> [DATA FOR REVIEW]
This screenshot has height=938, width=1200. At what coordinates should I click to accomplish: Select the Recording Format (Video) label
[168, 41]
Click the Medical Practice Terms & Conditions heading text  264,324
* * *
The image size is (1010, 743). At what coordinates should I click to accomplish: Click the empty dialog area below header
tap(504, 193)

> [THE TASK] Please give back, exactly as it stands above, the stretch from the line with "This screenshot has" through the line with "Click the Medical", and no line outside it.

> [REPLY TO THE TASK]
This screenshot has height=938, width=1200. At what coordinates should I click to accomplish: Select the Recording Format (Video) label
[168, 41]
Click the Medical Practice Terms & Conditions heading text  264,324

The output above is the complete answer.